» **How to complete this task**
All lines from the one containing "Instruction: Click the" through the final line of the records below should be reproduced exactly, with the pictures left out.
Source information: Begin
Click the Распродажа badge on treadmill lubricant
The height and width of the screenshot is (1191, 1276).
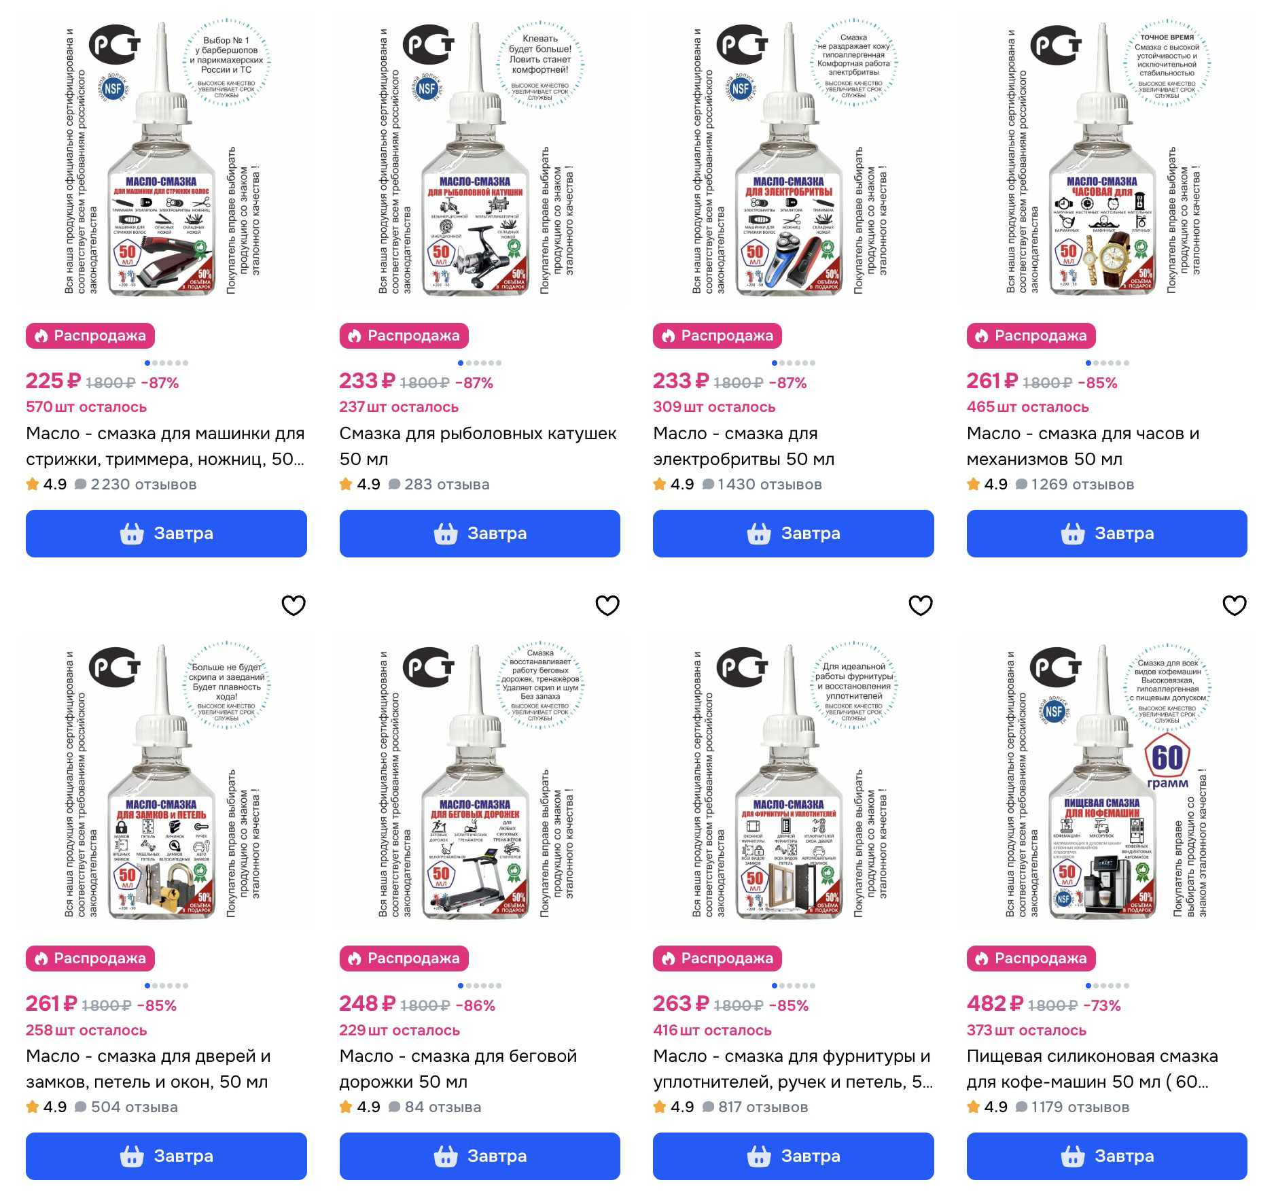tap(404, 959)

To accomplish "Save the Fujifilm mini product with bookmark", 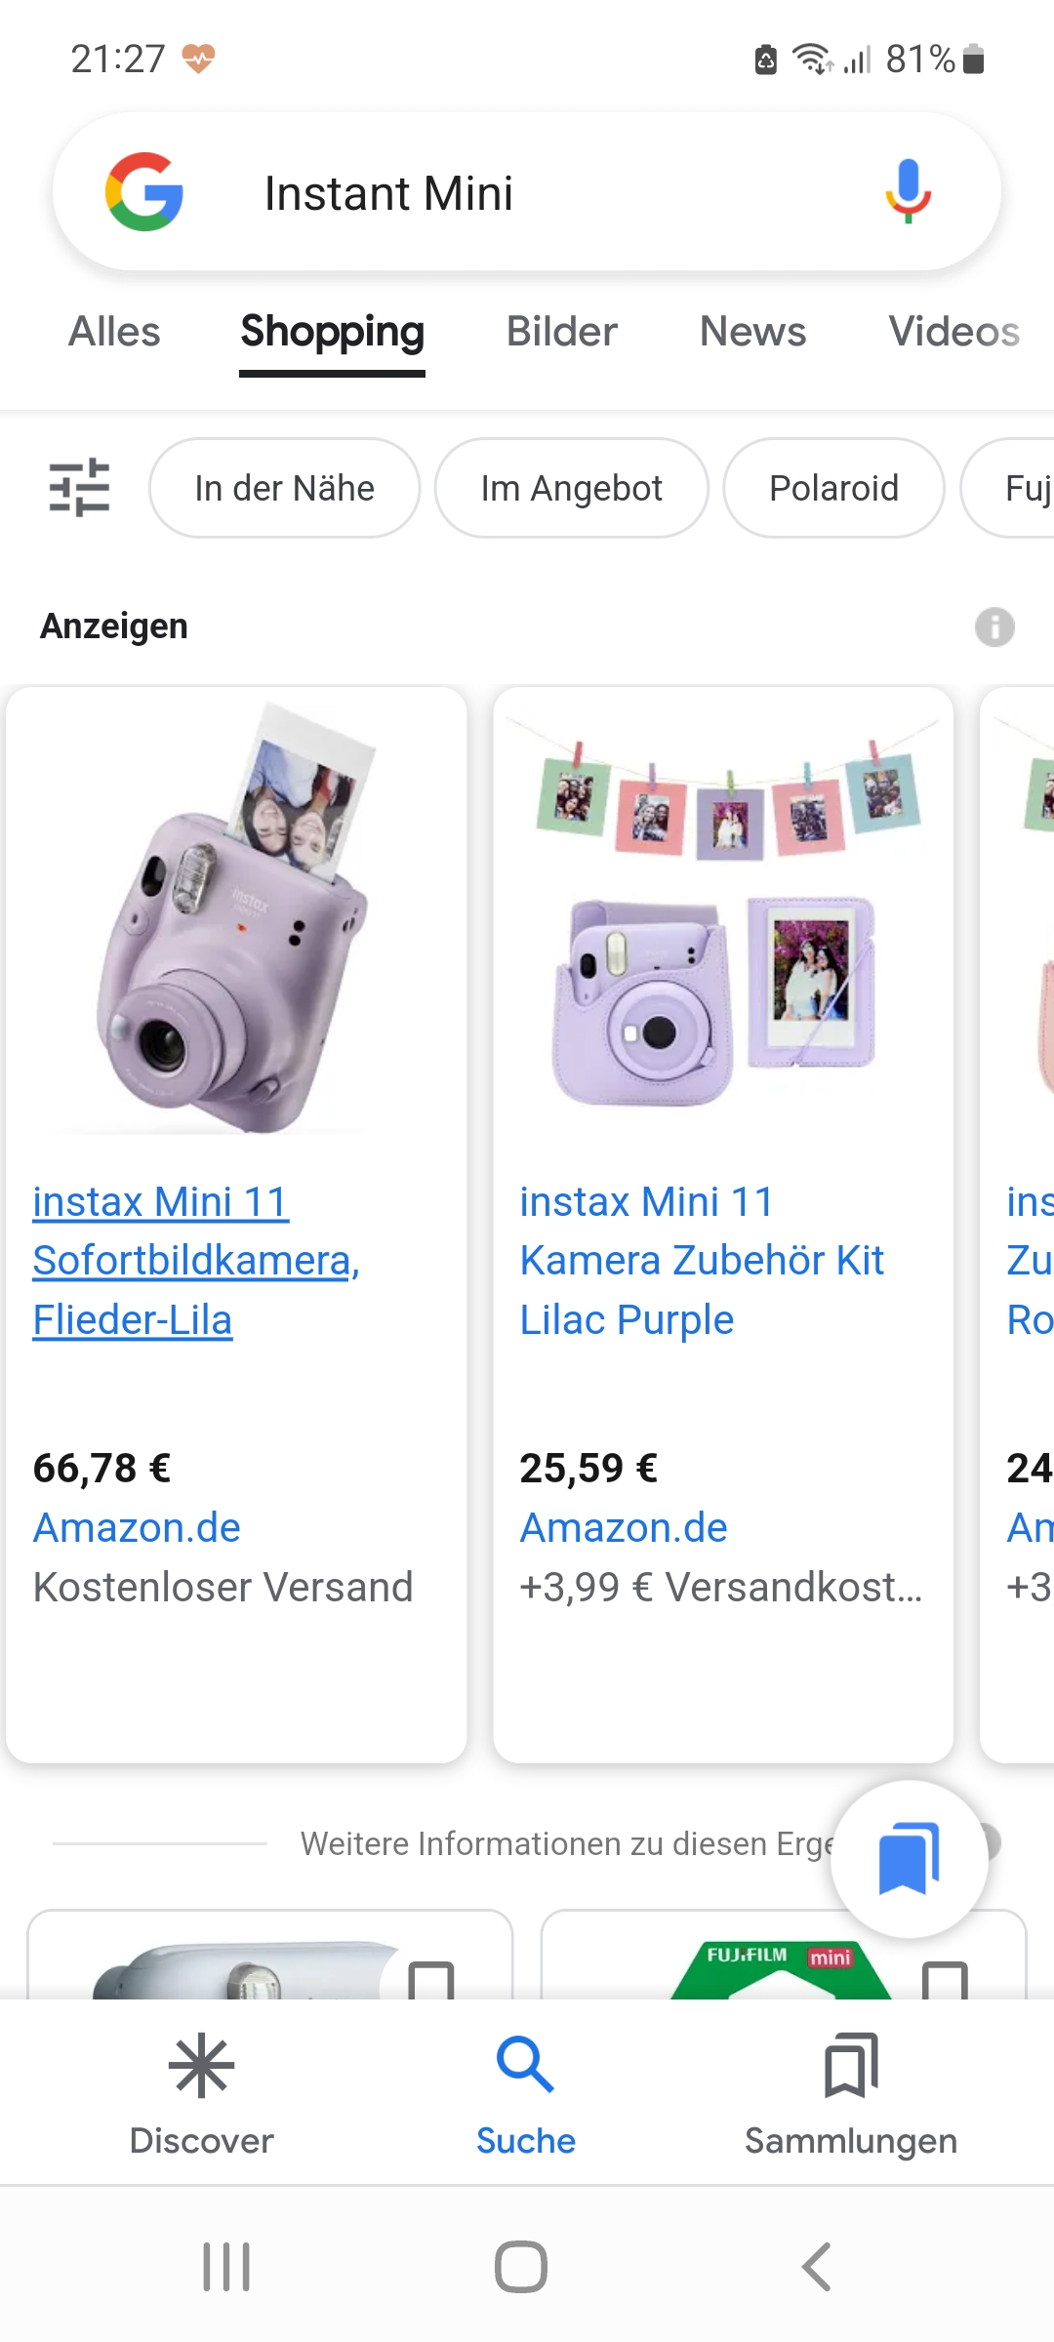I will (945, 1981).
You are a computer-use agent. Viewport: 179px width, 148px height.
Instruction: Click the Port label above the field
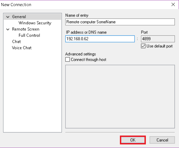coord(144,32)
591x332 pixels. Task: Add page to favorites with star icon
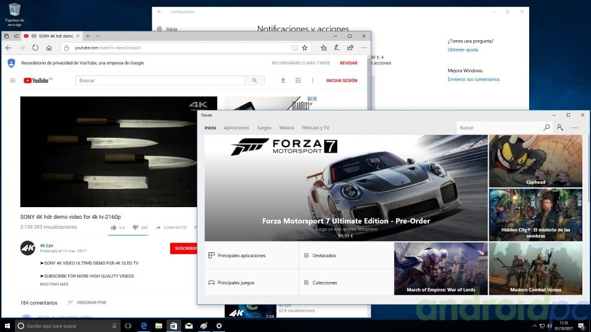(304, 48)
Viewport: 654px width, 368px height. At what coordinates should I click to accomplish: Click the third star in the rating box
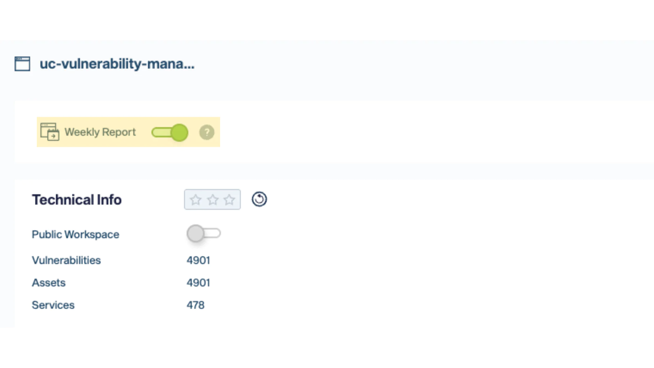tap(229, 200)
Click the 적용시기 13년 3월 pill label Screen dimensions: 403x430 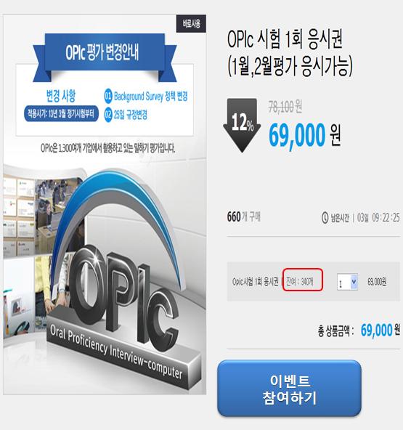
Source information: End
» **Answer below**
Instruction: Click the Port label above the field
coord(144,32)
591x332 pixels. Task: Add page to favorites with star icon
(304, 48)
Viewport: 654px width, 368px height. At what coordinates should I click to accomplish: Click the third star in the rating box
tap(229, 200)
Click the 적용시기 13년 3월 pill label Screen dimensions: 403x430 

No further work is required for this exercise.